We went to my SUV and he checked out the drill presses as I assembled the heads back onto the columns, then we carried them into his shop.
The Shop Tour
I wasn't really prepared for what I saw when I stepped into his little detached garage/shop. the first thing I noticed was the computer. Then, to the right, was the machine I'd heard running when I was outside the shop. It was a large Haas CNC vertical milling machine, making the last few passes over an aluminum Toyota emblem. This is not your typical hobbyist machine shop. He also had a full-sized Harbor Freight metal lathe, but the CNC mill was the centerpiece of the shop. Still, he was very happy to be adding my two little drill presses to his tool collection.

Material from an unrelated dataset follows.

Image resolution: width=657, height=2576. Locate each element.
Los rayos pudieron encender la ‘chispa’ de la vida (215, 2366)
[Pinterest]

As it turns out, Andres works full time as a machinist at Northrup. He's also going to school full time working on an engineering degree, and on the side, he's machining car emblems and other accessories (like custom steering wheels) and selling them on eBay. His "business" has been so brisk he's hired a cousin to run the machine in his absence while he's at school and work. It's gotten to the point where he's trying to decide if he should finish getting the degree, or take some time off to expand his business. He's a busy kid, but he seems to have his head on straight and is willing to put in the hard work necessary to get ahead. He seemed to be doing pretty well, too. That Haas machine was not cheap, and I noticed as I left that he had a dressed-up BMW 325i parked behind the house.
Not only was I impressed with what this kid had accomplished, I was surprised to discover it in one of the worst neighborhoods in town. It showed pretty clearly that our preconceived notions are just that -- notions. You really can't judge a book by its cover.